There were waterlogged pitches, floodlight failures, grease fires, stray cats, a shy raccoon and a sloshed cockroach.
From early 2011: “Yesterday, I come to work, first day, a new year, optimism, I walk in, and who greets me in the hallway?” Olsen said. “A cockroach, the biggest one I’ve ever seen. He looked me dead in the eyes and was like, ‘Look, I am not moving.’
“So I said, ‘Good morning, Happy New Year,’ and walked by. He tipped his hat to me. He was hung over from New Year’s. He had the little horn in his mouth and the party hat.”
Hall of Famer Alexi Lalas, who played at RFK for visiting MLS teams and the national team, remembers the labyrinth of subterranean hallways and, like the band in “This Is Spinal Tap,” getting lost backstage.

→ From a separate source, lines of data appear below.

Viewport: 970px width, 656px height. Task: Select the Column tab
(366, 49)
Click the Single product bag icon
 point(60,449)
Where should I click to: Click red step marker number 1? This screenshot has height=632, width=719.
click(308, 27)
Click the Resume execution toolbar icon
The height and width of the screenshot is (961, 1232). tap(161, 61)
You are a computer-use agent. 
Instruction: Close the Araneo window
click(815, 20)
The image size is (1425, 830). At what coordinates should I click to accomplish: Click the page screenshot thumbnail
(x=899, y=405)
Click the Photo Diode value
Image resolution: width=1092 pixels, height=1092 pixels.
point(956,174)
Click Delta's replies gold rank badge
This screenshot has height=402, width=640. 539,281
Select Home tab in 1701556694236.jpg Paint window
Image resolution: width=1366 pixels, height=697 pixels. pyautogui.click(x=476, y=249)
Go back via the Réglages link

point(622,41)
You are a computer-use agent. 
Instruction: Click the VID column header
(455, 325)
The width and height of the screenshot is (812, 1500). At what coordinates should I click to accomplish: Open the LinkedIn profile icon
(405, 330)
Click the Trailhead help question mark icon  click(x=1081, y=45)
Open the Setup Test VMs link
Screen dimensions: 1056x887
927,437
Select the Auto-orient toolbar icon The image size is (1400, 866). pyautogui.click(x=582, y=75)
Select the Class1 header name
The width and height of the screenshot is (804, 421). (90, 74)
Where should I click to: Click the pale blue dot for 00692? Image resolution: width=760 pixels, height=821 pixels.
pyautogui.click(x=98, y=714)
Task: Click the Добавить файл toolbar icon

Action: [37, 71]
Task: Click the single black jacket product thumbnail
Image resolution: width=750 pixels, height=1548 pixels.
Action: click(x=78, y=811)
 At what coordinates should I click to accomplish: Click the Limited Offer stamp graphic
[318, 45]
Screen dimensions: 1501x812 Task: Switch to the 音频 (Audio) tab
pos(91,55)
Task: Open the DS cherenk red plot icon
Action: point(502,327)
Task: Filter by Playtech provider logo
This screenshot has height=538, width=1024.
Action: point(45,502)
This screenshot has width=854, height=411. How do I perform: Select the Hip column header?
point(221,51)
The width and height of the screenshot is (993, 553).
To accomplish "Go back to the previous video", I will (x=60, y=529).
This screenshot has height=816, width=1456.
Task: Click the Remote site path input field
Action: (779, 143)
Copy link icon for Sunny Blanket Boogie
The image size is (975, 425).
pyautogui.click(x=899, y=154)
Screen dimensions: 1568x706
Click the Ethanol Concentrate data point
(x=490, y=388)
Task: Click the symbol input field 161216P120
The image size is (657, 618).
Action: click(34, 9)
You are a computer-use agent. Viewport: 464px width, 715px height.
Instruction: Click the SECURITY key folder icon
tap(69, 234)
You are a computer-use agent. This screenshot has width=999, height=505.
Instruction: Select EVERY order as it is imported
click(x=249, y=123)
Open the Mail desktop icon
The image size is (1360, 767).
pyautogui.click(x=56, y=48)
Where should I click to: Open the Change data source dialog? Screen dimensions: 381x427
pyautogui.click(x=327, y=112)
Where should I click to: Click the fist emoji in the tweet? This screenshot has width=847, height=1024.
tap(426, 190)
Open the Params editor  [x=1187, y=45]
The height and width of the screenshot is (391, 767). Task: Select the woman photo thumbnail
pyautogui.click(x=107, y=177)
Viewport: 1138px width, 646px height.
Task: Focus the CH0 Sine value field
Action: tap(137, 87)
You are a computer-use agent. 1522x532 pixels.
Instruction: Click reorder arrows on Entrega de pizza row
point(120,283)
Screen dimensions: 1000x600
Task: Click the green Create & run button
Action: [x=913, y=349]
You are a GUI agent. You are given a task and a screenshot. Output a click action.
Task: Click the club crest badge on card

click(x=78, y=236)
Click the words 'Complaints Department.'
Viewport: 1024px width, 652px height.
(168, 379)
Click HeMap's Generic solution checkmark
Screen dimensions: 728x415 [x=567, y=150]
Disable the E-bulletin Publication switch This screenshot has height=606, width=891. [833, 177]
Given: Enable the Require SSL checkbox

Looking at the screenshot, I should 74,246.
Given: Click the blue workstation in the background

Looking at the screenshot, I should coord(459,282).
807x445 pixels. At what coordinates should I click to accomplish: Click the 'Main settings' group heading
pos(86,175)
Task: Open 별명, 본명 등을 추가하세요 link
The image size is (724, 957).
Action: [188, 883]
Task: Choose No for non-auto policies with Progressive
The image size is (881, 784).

He compared the basement tunnels to something out of “The Silence of the Lambs.”
“We know it’s dirty and disgusting and ugly, but it’s ours,” Lalas said. “It never compared to stadiums with all of the luxuries, but it was something authentic and organic.”
Landon Donovan, the retired MLS and U.S. national team star, appreciated the sophistication of a D.C. crowd.
“It’s a fan base that understands the game and was one of the first in this country to really get it,” he said. “They understood the nuances. They chanted and cheered the whole time. They appreciated a good pass, just like a good goal.”
RFK also offered two powerfully emotional moments in 2009: Santino Quaranta’s goal-scoring return to the national team at the Gold Cup after recovering from drug addiction and, later that year, a heartfelt tribute to Charlie Davies, who clung to life after a car accident one day before a World Cup qualifier.
“He was my roommate with the national team,” retired midfielder Stuart Holden said of Davies. “It’s the ninth minute, everyone is holding up a number 9 sign for Charlie. I’m on the field crying, or close to crying.”
More than a few tears may be shed Sunday as we bid farewell to an old, dear friend who stood silent and tall for decades, her wavy roof and rusty exterior caressing and cradling soccer into adulthood.
“The magic of this place is coming here every day,” Olsen said. “It was constant — the floods and the animals, the leaks — but it was all beautiful.”